Childhood dystonia is a challenging condition.  A multitude of external and internal factors often play a part in influencing dystonia, no matter what the underlying cause. A pragmatic, multi-disciplinary approach is vital.

References

1.         Sanger T, Delgado M, Gaebler-Spira D, et al. Classification and definition of disorders causing hypertonia in childhood. Pediatrics 2003;111:e89–e97.

2.         Sanger T. Pediatric movement disorders – dystonia. Movement Disorder Virtual University 2008. [Accessed  11 May 2013]. Available from:  http://www.mdvu.org/library/pediatric/dystonia/

3.         Roubertie A, Mariani LL, Fernandez-Alvarez E, Doumarr D, Roze E. Treatment for dystonia in childhood.
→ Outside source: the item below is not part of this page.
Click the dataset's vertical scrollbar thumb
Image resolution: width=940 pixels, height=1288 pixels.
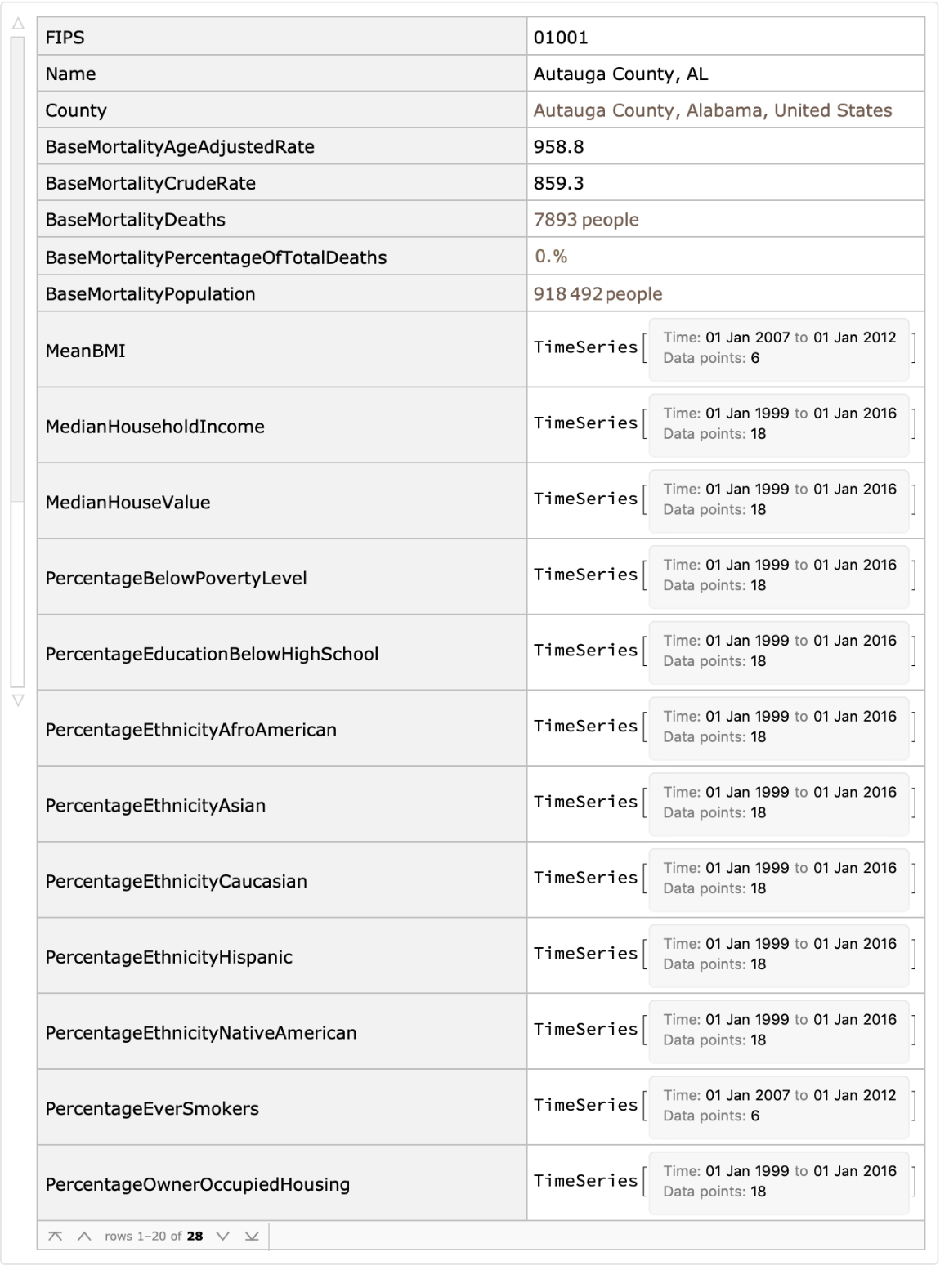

European Journal of Neurology 2012;19:1292-9.

4.         Fernandez-Alvarez E, Nardocci N. Update on pediatric dystonias: etiology, epidemiology and management. Degenerative neurological and neuromuscular disease 2012;2:29-41.

5.         Forsyth R, Newton R. Oxford Specialist Handbook in Paediatric Neurology. Oxford University Press, Oxford 2007.

6.         Dystonia rating scales and scoring sheets. Movement Disorder Virtual University 2008.[Accessed 11th May 2013]. Available from: http://www.mdvu.org/library/ratingscales/dystonia/

7.         Jankovic J. Treatment of hyperkinetic movement disorders. Lancet Neurol 2009;8:844-56.

8.         Manji H, Howard RS, Miller DH, et al. Status dystonicus: the syndrome and its management. Brain 1998;121:243-52.

9.         Fasano A, Ricciardi L, Bentivoglio AR, et al. Status dystonicus: Predictors of outcome and progression patterns of underlying disease. Movement disorders 2012;27:783-8.